▸ What you need to do: When you reach the line containing "Task: Click Write content for gold bracelet" in the data below, begin returning lines exactly as written, and stop once the line containing "Given: Toggle the adblock shield icon" has been returned.

▸ Records shown:
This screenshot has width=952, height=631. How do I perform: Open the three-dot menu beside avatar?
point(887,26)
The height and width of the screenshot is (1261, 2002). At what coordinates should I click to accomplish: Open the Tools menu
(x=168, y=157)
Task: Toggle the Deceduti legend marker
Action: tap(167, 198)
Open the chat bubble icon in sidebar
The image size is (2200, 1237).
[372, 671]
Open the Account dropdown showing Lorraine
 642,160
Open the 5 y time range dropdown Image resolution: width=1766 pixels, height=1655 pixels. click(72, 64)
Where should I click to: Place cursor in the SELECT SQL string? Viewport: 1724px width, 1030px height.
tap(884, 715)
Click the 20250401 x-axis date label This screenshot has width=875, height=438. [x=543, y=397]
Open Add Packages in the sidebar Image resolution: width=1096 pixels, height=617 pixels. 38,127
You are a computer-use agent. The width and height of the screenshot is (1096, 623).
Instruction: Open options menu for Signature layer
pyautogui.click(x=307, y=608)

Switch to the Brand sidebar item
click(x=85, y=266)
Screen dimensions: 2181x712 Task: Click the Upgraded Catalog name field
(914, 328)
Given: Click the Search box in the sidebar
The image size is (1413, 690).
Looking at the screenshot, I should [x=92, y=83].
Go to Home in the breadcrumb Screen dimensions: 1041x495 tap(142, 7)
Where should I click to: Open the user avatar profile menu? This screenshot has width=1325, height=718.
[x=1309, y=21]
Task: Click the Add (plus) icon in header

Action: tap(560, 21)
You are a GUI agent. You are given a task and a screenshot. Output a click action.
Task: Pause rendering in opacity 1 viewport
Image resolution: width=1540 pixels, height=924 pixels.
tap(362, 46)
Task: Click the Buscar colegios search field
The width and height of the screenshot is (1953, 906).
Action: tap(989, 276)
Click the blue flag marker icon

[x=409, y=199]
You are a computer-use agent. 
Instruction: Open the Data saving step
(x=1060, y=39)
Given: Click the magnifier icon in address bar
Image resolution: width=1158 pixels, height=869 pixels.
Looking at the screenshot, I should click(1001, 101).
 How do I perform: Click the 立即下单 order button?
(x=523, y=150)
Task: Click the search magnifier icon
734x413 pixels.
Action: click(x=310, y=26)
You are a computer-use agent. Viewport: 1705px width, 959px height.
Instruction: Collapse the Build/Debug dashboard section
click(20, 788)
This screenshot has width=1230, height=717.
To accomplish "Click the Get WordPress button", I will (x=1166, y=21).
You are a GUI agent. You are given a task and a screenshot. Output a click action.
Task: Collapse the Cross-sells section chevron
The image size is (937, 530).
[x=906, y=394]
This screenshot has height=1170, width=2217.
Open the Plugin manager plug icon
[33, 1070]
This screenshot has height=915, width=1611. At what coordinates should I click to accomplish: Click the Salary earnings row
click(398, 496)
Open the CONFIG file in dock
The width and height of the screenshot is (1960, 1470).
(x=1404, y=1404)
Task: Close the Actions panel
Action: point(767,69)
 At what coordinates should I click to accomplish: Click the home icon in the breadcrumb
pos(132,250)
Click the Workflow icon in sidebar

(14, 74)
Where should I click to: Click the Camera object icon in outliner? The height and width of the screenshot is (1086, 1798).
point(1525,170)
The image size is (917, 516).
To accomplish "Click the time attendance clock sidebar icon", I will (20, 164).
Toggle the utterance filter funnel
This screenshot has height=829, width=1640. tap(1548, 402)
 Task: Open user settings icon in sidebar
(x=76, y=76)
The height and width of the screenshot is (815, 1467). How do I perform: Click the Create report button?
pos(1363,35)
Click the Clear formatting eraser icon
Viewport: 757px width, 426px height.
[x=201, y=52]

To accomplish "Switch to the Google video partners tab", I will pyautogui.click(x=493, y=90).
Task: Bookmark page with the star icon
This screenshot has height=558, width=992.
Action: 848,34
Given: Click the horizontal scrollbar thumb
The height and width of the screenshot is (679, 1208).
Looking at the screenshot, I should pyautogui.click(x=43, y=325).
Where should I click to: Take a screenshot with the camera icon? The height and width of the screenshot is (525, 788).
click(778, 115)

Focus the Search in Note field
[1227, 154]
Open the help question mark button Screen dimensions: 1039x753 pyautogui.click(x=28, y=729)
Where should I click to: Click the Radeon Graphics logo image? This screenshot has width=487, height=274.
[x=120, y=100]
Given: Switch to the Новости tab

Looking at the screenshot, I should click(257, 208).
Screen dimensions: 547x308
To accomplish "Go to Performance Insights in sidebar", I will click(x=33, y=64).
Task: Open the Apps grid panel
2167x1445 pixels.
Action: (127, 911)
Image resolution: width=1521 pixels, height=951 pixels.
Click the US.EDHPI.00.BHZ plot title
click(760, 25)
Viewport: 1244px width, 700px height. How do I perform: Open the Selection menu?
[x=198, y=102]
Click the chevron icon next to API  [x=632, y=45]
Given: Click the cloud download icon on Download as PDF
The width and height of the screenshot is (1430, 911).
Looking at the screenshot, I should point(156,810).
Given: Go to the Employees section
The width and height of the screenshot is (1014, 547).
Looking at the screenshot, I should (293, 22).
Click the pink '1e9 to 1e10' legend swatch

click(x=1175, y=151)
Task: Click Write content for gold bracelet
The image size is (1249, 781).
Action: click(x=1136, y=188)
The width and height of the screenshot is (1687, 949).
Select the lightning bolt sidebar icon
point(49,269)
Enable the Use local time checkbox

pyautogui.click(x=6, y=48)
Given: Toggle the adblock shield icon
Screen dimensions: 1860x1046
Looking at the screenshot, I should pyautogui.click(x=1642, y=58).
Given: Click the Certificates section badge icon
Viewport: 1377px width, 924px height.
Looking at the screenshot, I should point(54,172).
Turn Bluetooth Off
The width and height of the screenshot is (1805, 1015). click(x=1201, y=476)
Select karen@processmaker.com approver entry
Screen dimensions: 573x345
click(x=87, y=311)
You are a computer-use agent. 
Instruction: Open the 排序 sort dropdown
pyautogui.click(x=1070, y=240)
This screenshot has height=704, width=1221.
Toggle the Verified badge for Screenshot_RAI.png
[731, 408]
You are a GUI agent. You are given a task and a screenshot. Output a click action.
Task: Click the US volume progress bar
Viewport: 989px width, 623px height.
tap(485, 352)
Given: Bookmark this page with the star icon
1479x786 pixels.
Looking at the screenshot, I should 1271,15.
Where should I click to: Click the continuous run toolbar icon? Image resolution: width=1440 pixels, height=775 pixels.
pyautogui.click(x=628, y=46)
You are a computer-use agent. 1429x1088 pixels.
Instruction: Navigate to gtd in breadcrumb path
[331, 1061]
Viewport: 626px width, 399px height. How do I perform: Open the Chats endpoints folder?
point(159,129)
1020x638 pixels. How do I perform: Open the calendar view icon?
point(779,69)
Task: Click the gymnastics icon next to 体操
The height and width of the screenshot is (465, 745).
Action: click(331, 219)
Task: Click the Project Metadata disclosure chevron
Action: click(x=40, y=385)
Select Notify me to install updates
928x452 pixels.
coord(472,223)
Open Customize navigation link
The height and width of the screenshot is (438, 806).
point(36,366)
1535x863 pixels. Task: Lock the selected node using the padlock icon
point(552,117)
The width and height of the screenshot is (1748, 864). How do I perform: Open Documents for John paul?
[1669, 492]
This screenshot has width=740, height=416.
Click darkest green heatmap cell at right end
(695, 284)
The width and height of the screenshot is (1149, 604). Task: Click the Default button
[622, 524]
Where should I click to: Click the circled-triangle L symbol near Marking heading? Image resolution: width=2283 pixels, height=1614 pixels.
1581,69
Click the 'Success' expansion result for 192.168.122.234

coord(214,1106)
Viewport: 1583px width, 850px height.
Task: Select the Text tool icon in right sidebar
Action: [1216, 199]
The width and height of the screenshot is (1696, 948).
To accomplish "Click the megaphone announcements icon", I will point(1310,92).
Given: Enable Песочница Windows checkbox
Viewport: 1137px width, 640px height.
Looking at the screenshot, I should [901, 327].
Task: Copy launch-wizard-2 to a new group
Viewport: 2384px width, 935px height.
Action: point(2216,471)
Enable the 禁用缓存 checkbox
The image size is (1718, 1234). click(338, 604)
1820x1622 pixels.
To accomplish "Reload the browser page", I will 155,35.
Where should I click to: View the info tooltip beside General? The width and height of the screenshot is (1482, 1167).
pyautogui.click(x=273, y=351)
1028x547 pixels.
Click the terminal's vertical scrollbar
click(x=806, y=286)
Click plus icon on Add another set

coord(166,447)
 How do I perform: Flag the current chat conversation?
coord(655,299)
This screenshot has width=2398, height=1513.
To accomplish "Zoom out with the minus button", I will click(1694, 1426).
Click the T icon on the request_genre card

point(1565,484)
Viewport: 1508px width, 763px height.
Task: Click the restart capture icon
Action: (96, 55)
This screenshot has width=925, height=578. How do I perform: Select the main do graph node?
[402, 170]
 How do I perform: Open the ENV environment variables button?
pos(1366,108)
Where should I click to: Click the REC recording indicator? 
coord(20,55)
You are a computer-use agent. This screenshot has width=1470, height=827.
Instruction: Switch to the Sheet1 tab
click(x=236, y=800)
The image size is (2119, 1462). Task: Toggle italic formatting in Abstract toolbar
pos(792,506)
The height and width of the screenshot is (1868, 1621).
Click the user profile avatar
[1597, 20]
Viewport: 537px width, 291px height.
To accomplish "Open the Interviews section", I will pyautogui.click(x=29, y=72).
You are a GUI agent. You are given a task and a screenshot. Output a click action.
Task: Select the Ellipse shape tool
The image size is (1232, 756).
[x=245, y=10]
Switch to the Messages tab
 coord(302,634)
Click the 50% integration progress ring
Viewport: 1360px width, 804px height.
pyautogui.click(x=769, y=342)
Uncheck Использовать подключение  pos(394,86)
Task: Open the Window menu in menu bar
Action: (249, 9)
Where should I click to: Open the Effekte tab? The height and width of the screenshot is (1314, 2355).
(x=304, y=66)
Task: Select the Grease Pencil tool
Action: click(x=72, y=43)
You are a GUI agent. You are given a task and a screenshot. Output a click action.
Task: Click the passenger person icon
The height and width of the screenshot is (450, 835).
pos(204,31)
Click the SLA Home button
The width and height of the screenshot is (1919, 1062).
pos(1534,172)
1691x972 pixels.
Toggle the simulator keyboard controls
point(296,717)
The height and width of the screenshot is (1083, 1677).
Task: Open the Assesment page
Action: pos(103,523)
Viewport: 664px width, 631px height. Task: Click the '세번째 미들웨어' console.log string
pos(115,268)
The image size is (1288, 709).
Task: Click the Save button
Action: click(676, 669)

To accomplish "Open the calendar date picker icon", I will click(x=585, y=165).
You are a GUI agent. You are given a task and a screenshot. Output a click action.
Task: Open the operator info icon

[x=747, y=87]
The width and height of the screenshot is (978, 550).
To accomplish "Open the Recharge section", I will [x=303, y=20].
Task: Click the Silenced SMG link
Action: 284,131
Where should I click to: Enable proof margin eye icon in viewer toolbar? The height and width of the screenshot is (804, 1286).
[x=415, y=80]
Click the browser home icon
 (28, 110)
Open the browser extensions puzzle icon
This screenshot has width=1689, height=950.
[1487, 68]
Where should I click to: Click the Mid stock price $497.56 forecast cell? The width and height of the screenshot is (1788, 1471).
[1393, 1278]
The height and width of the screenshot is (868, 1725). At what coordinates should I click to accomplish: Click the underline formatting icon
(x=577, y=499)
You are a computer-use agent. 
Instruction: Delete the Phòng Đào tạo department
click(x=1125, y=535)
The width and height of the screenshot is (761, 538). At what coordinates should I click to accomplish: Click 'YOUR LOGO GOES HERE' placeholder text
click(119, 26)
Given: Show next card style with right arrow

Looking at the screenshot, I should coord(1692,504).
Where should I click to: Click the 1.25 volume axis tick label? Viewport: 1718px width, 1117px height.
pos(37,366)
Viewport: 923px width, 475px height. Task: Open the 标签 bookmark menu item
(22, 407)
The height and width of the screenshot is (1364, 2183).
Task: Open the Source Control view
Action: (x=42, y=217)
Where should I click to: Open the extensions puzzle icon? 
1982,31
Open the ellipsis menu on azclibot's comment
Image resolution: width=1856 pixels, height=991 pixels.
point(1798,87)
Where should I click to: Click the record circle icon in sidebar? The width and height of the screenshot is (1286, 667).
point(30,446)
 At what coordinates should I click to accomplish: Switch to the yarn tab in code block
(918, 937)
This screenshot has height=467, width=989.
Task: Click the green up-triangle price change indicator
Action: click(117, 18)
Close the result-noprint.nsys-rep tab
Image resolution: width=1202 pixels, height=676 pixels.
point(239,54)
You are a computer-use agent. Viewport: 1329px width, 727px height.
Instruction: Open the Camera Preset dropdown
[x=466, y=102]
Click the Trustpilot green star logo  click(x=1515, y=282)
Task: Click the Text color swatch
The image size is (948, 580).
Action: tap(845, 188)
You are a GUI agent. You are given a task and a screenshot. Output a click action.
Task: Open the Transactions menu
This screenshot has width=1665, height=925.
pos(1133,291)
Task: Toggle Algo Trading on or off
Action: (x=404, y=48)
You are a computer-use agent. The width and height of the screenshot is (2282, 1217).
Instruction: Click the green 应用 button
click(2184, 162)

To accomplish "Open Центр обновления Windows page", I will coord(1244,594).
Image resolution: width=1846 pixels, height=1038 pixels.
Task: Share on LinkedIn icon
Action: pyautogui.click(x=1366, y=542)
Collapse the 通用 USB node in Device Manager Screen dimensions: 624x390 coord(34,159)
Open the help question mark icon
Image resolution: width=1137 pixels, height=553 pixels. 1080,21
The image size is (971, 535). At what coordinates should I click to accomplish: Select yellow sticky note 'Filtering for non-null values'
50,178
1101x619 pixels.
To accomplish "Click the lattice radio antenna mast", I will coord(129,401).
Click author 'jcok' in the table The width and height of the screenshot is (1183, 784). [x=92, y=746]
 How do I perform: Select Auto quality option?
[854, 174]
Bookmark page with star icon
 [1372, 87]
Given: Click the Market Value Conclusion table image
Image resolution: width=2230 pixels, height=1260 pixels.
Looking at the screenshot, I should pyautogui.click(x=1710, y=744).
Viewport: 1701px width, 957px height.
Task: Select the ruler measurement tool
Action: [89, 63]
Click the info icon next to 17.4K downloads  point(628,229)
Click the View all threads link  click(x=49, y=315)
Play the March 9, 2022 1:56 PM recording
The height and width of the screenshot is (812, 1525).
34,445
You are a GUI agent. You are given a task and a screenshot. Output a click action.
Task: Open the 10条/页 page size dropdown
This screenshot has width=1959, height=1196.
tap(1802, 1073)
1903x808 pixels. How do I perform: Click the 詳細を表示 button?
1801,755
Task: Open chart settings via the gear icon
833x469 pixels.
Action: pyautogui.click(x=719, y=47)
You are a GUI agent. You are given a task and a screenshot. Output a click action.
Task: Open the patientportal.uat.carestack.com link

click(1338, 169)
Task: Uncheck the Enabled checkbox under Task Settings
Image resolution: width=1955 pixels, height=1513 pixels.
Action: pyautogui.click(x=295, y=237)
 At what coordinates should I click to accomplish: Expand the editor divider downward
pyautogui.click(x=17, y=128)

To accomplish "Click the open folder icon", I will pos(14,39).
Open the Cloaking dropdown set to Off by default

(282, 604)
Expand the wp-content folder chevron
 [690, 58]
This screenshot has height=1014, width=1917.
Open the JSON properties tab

▸ Worked solution:
Task: Click Write content for gold bracelet
The image size is (1249, 781).
Action: click(x=1136, y=188)
The width and height of the screenshot is (1687, 949).
Select the lightning bolt sidebar icon
point(49,269)
Enable the Use local time checkbox

pyautogui.click(x=6, y=48)
Given: Toggle the adblock shield icon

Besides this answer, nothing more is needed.